- _Aim_
Turn the records below into a numbered list with one line per entry, skipping blank lines and leaving out the pictures.

-- Data entries start --

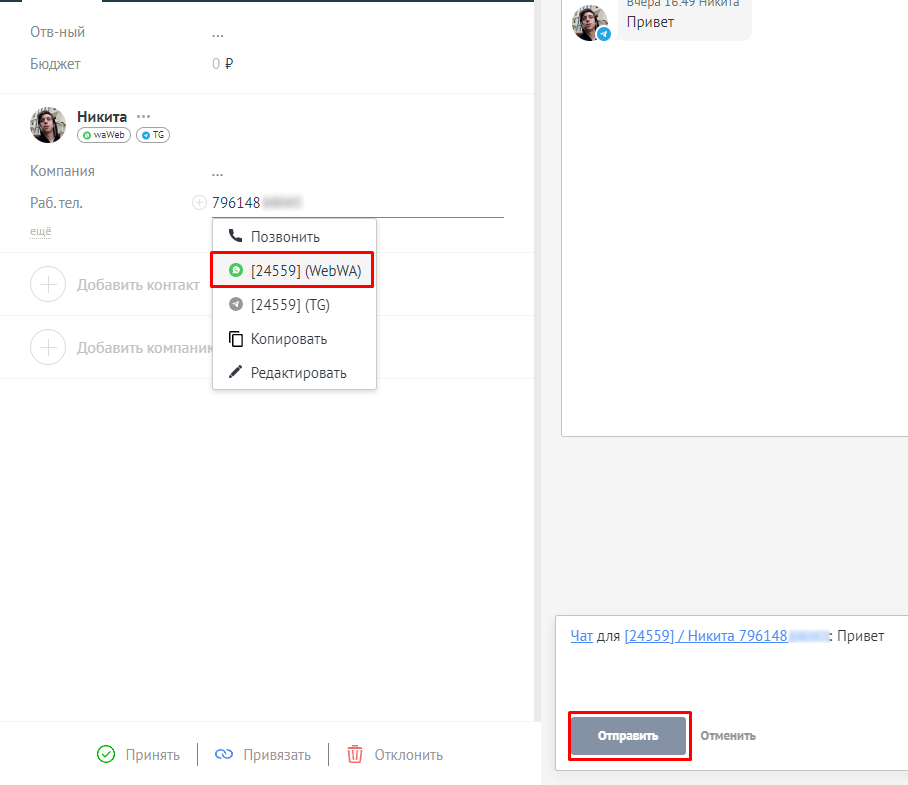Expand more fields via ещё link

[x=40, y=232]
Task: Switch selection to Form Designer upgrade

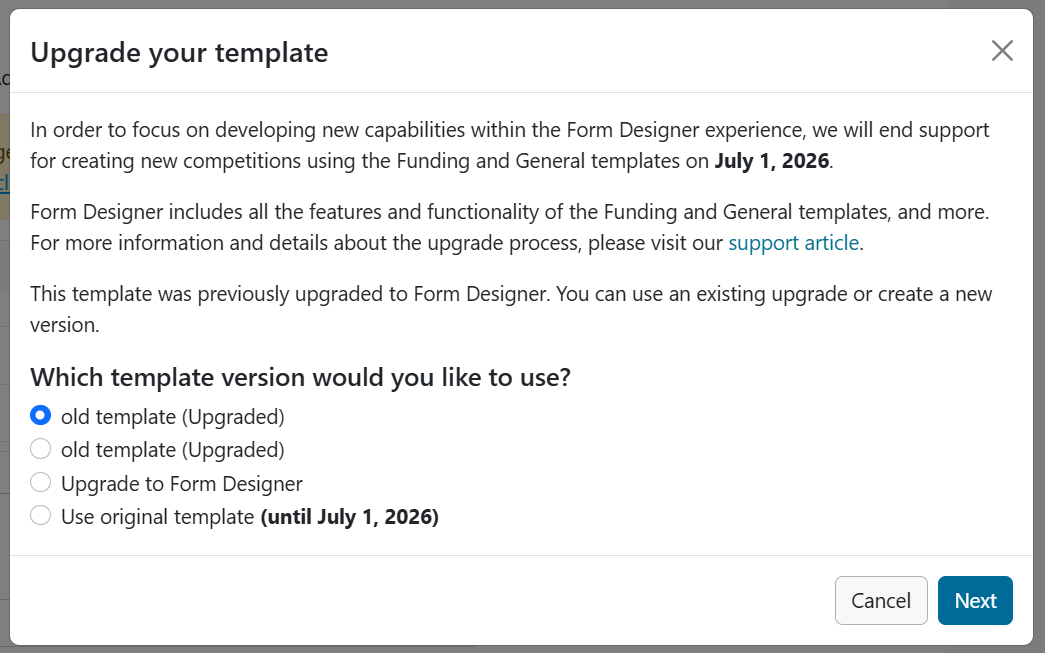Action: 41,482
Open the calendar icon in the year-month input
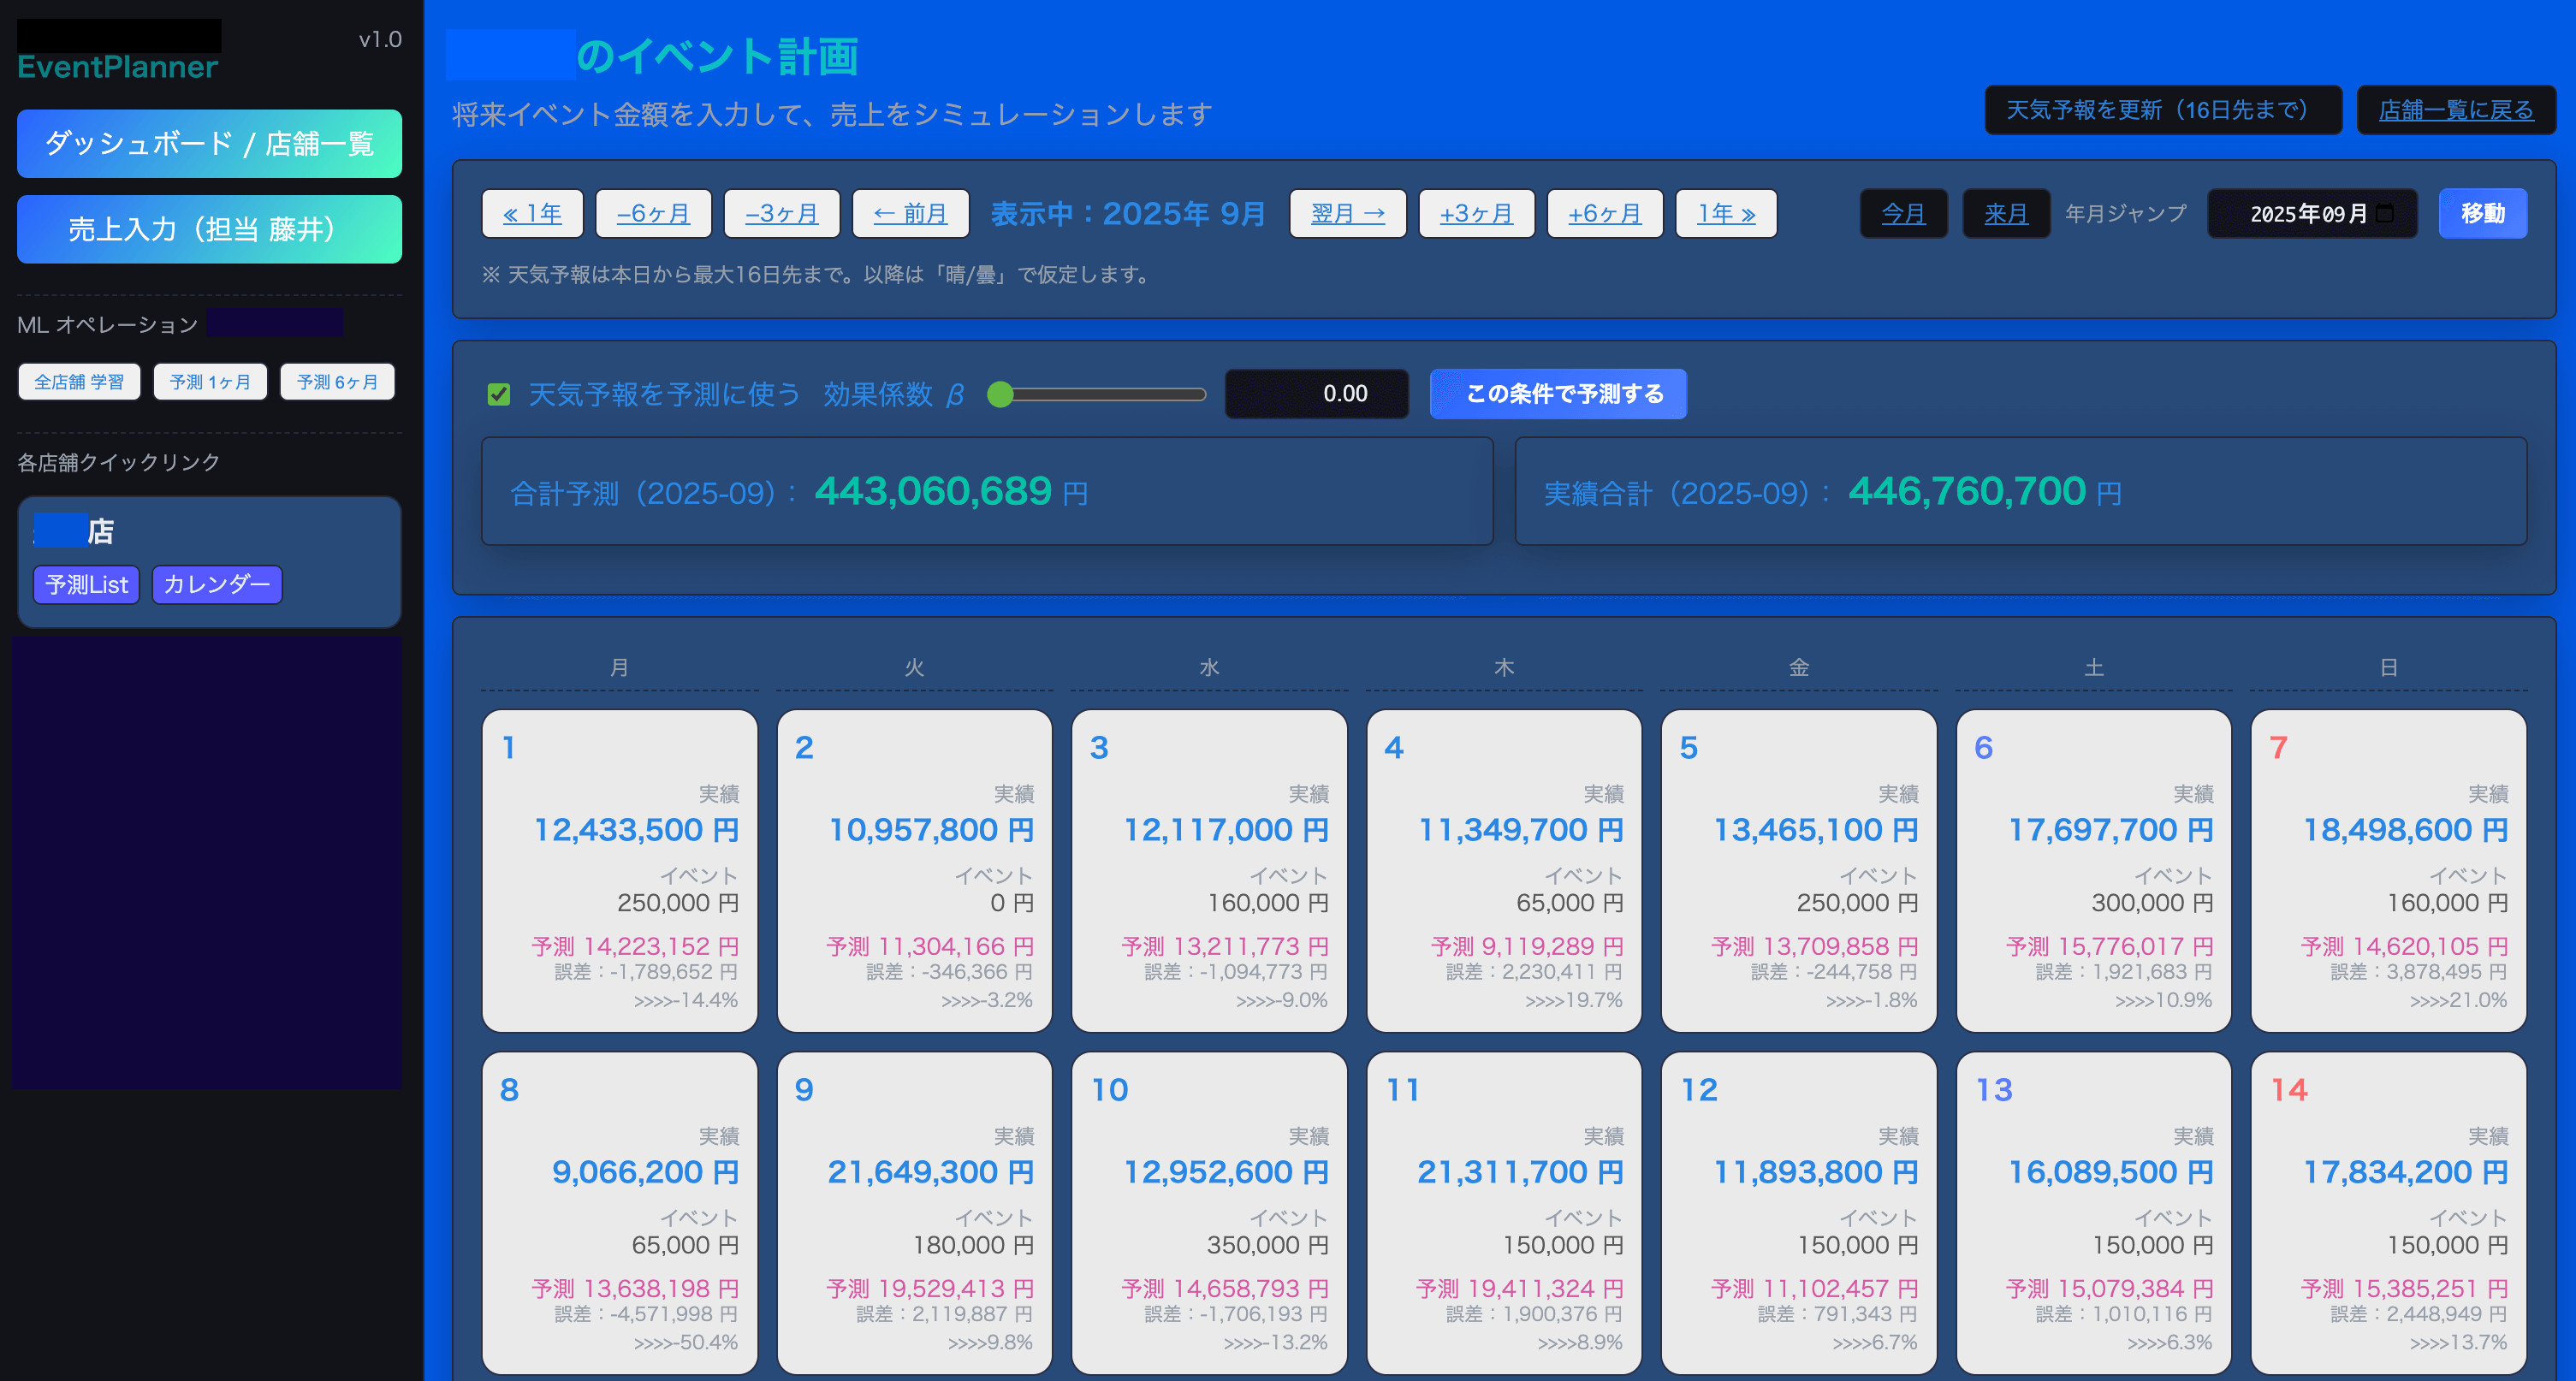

-- Data entries end --

- _The answer_
1. Expand more fields via ещё link
2. [x=40, y=232]
3. Task: Switch selection to Form Designer upgrade
4. Action: 41,482
5. Open the calendar icon in the year-month input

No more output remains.